Practices and GPs who currently do not run their accounting year in line with the tax year, (with a 31 March or 5 April accounting date), will face higher taxes for the 2023/24 tax year, as this will act as a ‘transition year’.
Dawn Laird, healthcare manager at accountants Mazars explained that for 2023/24, practices and GPs who use an accounting period different to the standard tax year will be taxed on more than 12 months of profit i.e. their usual accounting period plus the number of months to 5 April 2024.
So, for example, she said, if a practice makes a profit of £150,000 for its accounting year ending 30 September 2023, and a profit of £75,000 between 1 October 2023 and 5 April 2024, then it will be taxed on the combined profits of £225,000 for that transitional year.
However, under the reforms and to help with cashflow, the extra profit taxed, which is £75,000 in this example, is able to be spread over a five-year period. The higher payment for practices and GPs will be due in January 2025.
Mazars has warned though that because the ‘five-year spread’ applies to the additional profits not the additional tax incurred in 2023/2024 it could push some GPs into a higher tax rate band, or lead to a loss of personal allowance.
There is no requirement for practices or GPs to change their year-end date, Ms Laird says. However, she adds, that HMRC will still expect the additional tax for the 2023/24 year.
If a practice decides to retain its business year end as it is that could cost the practice more money because submissions for the standard tax year would still be required, Ms Laird warned. This will mean there are two submissions to HMRC each year: an estimated returns and then a final tax return.
‘This leads to greater work for the practice and the accountants and would therefore result in higher costs’, explained Ms Laird.
At the same time, practices that may want to change their accounting period to 31 March are being advised not to take any action until the new rules come into effect on 6 April 2024. Making the changes sooner means practices will be unlikely to be allowed to spread the additional tax liabilities, Ms Laird advised.
For now, she added, practices and GPs only need be aware that the change is coming and to plan for the extra tax bill.
‘Practices will not know what the additional tax figure is at the moment. But it’s important to think about having a plan and saving for that additional tax.’
HMRC has said that the changes it is making called ‘Basis Period reform’ aim to create ‘a simpler, fairer and more transparent set of rules for the allocation of trading income to tax years.’

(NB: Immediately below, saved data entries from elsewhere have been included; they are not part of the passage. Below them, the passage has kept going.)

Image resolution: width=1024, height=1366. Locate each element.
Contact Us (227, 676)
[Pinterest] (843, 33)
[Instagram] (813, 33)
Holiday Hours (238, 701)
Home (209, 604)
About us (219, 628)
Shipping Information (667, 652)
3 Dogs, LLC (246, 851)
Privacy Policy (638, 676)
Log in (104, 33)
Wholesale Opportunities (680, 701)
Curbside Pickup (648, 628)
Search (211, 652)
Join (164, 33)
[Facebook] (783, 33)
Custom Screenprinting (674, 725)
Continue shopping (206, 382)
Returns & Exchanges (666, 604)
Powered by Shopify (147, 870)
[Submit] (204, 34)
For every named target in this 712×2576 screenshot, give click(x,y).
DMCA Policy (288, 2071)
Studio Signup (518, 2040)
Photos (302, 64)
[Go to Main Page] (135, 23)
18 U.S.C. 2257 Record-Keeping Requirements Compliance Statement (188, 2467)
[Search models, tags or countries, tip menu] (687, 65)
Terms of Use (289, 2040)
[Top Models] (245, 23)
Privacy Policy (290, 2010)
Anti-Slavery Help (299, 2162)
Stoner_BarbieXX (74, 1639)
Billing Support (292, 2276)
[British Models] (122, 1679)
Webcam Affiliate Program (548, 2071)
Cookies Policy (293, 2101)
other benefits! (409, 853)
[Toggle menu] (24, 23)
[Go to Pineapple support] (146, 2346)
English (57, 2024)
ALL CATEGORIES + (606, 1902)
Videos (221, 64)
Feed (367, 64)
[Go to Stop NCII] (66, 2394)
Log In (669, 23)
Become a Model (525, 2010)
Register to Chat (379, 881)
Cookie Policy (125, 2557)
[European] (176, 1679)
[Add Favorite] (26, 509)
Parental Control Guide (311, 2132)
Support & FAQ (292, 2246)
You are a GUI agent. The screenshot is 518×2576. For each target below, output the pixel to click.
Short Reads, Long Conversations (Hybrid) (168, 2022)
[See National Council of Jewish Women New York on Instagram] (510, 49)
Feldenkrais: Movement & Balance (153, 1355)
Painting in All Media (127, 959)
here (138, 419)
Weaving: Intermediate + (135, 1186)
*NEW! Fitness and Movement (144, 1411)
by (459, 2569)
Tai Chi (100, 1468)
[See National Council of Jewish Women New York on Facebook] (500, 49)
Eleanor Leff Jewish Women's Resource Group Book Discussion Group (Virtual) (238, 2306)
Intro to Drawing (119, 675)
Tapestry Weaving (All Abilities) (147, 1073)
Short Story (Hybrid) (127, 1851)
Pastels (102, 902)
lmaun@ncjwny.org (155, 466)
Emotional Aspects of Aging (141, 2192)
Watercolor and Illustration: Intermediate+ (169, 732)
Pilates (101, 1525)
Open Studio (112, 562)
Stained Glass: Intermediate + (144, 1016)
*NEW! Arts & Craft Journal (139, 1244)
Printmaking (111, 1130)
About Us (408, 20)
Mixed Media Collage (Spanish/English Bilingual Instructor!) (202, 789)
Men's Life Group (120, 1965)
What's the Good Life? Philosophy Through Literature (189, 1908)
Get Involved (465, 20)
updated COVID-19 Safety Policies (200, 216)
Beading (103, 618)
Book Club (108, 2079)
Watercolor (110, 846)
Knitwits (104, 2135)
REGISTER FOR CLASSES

Ms Laird agreed it will ‘make the whole process simpler,’. She added: ‘It also ties in with Making Tax Digital that will require quarterly updates when it comes into force.’
Key points to new tax rules affecting practices and GPs from April 2024:
- Profits made by GPs’ and practices’ taxable profit will be based on the standard tax year (March to April) rather than their own accounting periods.
- For 2023/24, a ‘transition year’, this will mean they are likely to have higher taxable income.
- There is no requirement on practices or GPs to change their year-end date to align with the tax year. However, not doing so may be a disadvantage.
- If a practice or GP does not change its accounting year, it will still be expected to pay the additional tax for the transition year, 2023/24.
- There is no gain in changing your accounting period before the new rule comes into place. Those that do this may not be able to benefit from the five-year spreading of the additional costs.
- The change will affect pensionable pay. Accountants Mazars has said it could result in additional pension contributions. It’s not known if ‘spreading’ of this cost will be allowed.
- A rise in pensionable pay for 2023/24 may, in turn, result in increased pension growth that could create an annual allowance issue for GPs. There is no further information from the government on this and whether there will be a compensatory scheme to alleviate the additional tax burden.
- Automatic relief for overlap profits created in earlier years will also be given in the 2023/24 tax year. So, partners may see a slight decrease in the extra amount they have to pay due to this overlap relief.